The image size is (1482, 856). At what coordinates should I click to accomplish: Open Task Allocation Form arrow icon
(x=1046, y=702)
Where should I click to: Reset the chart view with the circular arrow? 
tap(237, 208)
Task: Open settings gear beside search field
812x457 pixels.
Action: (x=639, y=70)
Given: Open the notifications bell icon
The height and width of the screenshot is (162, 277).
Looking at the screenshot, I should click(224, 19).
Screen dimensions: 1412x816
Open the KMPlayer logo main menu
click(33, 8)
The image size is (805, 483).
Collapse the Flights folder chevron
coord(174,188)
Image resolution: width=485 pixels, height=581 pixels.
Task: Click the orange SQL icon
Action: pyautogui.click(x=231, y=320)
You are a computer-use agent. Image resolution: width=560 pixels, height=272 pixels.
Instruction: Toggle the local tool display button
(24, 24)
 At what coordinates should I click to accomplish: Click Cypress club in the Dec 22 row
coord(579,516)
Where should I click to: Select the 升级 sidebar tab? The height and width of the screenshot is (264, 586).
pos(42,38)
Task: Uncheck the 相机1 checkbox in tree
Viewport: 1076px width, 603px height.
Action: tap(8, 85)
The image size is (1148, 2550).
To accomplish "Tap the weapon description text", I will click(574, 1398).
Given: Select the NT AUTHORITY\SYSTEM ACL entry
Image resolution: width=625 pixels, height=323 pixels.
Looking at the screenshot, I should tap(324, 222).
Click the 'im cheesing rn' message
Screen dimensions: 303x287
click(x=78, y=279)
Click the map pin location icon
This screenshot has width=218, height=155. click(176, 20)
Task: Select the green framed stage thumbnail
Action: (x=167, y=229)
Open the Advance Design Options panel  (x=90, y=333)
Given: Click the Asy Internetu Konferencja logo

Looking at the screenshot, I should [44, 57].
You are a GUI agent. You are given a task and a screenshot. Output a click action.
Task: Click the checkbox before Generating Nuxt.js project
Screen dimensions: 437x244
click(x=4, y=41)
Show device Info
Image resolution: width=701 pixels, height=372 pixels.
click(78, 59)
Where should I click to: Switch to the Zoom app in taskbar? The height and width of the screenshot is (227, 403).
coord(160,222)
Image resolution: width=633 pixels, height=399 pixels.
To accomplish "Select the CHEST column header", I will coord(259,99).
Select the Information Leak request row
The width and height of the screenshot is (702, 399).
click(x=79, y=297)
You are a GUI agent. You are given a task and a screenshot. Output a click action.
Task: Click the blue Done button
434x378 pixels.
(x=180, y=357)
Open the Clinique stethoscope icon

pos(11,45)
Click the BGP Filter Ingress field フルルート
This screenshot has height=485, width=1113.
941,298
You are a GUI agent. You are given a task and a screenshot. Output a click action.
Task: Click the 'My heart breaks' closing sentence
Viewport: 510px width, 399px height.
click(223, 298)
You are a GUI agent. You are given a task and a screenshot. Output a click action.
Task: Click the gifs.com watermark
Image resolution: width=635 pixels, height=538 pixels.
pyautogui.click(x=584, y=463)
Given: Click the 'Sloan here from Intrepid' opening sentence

#### Goal
Copy every one of the records above word for word, keeping their order and their line breaks.

#### Solution to the problem
The image size is (1482, 856). At what coordinates should I click to accomplish: Open Task Allocation Form arrow icon
(x=1046, y=702)
Where should I click to: Reset the chart view with the circular arrow? 
tap(237, 208)
Task: Open settings gear beside search field
812x457 pixels.
Action: (x=639, y=70)
Given: Open the notifications bell icon
The height and width of the screenshot is (162, 277).
Looking at the screenshot, I should click(224, 19).
Screen dimensions: 1412x816
Open the KMPlayer logo main menu
click(33, 8)
The image size is (805, 483).
Collapse the Flights folder chevron
coord(174,188)
Image resolution: width=485 pixels, height=581 pixels.
Task: Click the orange SQL icon
Action: pyautogui.click(x=231, y=320)
You are a computer-use agent. Image resolution: width=560 pixels, height=272 pixels.
Instruction: Toggle the local tool display button
(24, 24)
 At what coordinates should I click to accomplish: Click Cypress club in the Dec 22 row
coord(579,516)
Where should I click to: Select the 升级 sidebar tab? The height and width of the screenshot is (264, 586).
pos(42,38)
Task: Uncheck the 相机1 checkbox in tree
Viewport: 1076px width, 603px height.
Action: tap(8, 85)
The image size is (1148, 2550).
To accomplish "Tap the weapon description text", I will click(574, 1398).
Given: Select the NT AUTHORITY\SYSTEM ACL entry
Image resolution: width=625 pixels, height=323 pixels.
Looking at the screenshot, I should tap(324, 222).
Click the 'im cheesing rn' message
Screen dimensions: 303x287
click(x=78, y=279)
Click the map pin location icon
This screenshot has width=218, height=155. click(176, 20)
Task: Select the green framed stage thumbnail
Action: (x=167, y=229)
Open the Advance Design Options panel  (x=90, y=333)
Given: Click the Asy Internetu Konferencja logo

Looking at the screenshot, I should [44, 57].
You are a GUI agent. You are given a task and a screenshot. Output a click action.
Task: Click the checkbox before Generating Nuxt.js project
Screen dimensions: 437x244
click(x=4, y=41)
Show device Info
Image resolution: width=701 pixels, height=372 pixels.
click(78, 59)
Where should I click to: Switch to the Zoom app in taskbar? The height and width of the screenshot is (227, 403).
coord(160,222)
Image resolution: width=633 pixels, height=399 pixels.
To accomplish "Select the CHEST column header", I will coord(259,99).
Select the Information Leak request row
The width and height of the screenshot is (702, 399).
click(x=79, y=297)
You are a GUI agent. You are given a task and a screenshot. Output a click action.
Task: Click the blue Done button
434x378 pixels.
(x=180, y=357)
Open the Clinique stethoscope icon

pos(11,45)
Click the BGP Filter Ingress field フルルート
This screenshot has height=485, width=1113.
941,298
You are a GUI agent. You are given a task and a screenshot. Output a click action.
Task: Click the 'My heart breaks' closing sentence
Viewport: 510px width, 399px height.
click(223, 298)
You are a GUI agent. You are given a task and a screenshot. Output a click action.
Task: Click the gifs.com watermark
Image resolution: width=635 pixels, height=538 pixels.
pyautogui.click(x=584, y=463)
Given: Click the 'Sloan here from Intrepid' opening sentence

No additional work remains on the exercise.